CMS to Allow Non-Skilled Home Care Benefit in Medicare Advantage

I've got a great idea.
I've created a new long-term care insurance policy.
It's amazing.
It'll only pay benefits when there is:

"a reasonable expectation of improving
or maintaining the health or overall
function of the chronically ill enrollee
and may not be limited to being
primarily health related benefits."


Who wants to sign up?
I'll take your application right over the phone.
:-)
 
If MA will be offering Non-Skilled Home Care, Does the agency have to be a Certified Medicare Provider?
 
This is concerning, but it's not LTC insurance. First, it has to pass financial muster in the long run, and it won't. This would cost billions. The Class Act got shot down eventually, and that was based on expectations of FUTURE costs, not costs of people already at the age where this kind of care is imminent. Next, here's the definition of chronically ill:

"(iii) CHRONICALLY ILL ENROLLEE DEFINED.—In this subparagraph, the term 'chronically ill enrollee' means an enrollee in an MA plan that the Secretary determines—

"(I) has one or more comorbid and medically complex chronic conditions that is life threatening or significantly limits the overall health or function of the enrollee;

"(II) has a high risk of hospitalization or other adverse health outcomes; and

This is a medical trigger.

That said, we all know that the public is desperate for any excuse NOT to buy long term care insurance. This is going to catch a lot of those peoples' attention, I'm afraid. Ugh.
 
The operative word in this change is "allow". That is different from requires, or mandated.

How many MA carriers will jump on board? Who will be the first to go "all in" for additional "free" benefits?

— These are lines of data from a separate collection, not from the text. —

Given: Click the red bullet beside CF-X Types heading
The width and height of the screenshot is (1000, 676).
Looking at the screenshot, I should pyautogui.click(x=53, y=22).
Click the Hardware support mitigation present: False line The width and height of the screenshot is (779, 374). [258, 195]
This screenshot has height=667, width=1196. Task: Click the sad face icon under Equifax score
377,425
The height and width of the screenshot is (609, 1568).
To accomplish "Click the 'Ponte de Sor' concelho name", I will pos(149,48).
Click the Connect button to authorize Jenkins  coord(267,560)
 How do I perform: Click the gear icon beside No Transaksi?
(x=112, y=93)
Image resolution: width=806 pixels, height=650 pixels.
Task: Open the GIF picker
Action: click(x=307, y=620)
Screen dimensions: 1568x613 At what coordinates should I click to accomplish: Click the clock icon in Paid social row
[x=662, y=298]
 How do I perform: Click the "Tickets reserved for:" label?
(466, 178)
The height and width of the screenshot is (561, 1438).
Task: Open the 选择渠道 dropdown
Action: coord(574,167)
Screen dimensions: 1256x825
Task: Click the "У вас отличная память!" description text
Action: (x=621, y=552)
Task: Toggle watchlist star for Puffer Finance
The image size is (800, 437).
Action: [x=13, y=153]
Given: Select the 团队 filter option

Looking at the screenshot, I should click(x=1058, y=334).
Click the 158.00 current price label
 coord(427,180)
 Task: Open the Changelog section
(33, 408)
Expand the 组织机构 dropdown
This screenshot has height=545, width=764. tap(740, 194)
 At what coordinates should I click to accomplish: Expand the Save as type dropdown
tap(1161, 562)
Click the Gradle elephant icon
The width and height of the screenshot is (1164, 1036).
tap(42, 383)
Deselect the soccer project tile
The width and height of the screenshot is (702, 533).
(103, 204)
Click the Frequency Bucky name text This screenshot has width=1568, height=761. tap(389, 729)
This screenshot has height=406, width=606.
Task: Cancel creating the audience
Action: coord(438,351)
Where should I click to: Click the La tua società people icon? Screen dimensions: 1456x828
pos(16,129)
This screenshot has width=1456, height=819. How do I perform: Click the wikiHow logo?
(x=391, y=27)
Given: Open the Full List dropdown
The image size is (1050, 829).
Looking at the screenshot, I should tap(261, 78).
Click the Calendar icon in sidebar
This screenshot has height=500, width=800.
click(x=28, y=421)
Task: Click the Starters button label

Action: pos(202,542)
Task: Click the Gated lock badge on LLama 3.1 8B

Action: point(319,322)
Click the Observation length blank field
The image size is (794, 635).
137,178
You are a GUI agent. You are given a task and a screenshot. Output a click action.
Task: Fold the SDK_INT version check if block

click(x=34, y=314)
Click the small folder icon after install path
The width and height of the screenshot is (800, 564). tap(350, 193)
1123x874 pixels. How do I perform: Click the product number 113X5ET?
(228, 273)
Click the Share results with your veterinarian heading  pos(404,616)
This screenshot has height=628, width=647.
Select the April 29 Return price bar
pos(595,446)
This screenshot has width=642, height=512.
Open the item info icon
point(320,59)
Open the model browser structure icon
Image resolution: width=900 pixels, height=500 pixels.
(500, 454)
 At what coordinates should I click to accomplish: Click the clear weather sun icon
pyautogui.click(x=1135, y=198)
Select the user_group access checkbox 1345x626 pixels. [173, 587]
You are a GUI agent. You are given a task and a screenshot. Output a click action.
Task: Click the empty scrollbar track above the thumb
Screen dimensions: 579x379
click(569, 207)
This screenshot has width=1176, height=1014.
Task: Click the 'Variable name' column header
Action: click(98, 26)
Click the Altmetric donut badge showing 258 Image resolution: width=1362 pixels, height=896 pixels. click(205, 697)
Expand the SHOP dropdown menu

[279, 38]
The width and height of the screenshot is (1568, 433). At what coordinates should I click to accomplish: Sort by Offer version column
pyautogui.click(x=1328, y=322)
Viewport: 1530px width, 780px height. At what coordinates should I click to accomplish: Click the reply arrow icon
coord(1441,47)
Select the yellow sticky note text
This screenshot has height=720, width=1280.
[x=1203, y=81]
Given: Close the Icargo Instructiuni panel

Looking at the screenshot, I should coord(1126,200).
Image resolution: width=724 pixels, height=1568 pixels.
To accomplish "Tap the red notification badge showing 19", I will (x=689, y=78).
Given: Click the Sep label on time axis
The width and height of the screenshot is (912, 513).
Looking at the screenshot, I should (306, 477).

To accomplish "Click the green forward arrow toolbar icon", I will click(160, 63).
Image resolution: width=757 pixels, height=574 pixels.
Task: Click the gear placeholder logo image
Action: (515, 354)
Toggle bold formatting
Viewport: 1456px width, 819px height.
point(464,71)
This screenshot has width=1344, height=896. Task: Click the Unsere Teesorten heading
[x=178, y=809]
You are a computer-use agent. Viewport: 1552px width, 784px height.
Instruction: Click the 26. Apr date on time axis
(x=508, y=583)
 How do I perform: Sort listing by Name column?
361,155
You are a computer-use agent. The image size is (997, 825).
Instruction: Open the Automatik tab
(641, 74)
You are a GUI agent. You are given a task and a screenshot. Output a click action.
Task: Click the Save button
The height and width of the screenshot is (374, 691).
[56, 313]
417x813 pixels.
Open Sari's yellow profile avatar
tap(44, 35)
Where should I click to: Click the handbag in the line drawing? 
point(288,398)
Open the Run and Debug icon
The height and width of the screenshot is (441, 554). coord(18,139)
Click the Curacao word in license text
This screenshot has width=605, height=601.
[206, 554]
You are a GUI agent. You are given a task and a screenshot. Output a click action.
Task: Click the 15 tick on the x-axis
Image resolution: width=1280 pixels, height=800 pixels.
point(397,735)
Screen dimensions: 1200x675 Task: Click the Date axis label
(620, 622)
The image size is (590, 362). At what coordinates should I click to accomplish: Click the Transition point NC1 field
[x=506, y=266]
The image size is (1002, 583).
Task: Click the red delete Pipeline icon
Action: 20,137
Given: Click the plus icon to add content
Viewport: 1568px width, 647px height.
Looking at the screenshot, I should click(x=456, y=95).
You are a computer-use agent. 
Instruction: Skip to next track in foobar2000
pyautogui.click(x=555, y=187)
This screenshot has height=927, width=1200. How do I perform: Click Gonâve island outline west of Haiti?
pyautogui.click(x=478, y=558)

Prior to Obamacare a few states allowed health insurance to be sold across state lines. To my knowledge, not a single carrier filed to participate in that relaxed rule environment.

My feeling is this is a trial balloon and few, if any carriers will pick up the ball and run with it.

Carry on.
 
Has anyone seen this added to the 2019 MA plans in their area? The only new thing extra I've seen so far is transportation (which is usally only with the SNPs).

I did go to the "debil's" meeting a couple of weeks ago and they haven't released their Part D rates yet. Maybe they are going toe-to-toe with Silver Script or Envision? They did say, however they will be holding more meetings closer to AEP, so maybe they are holding something back?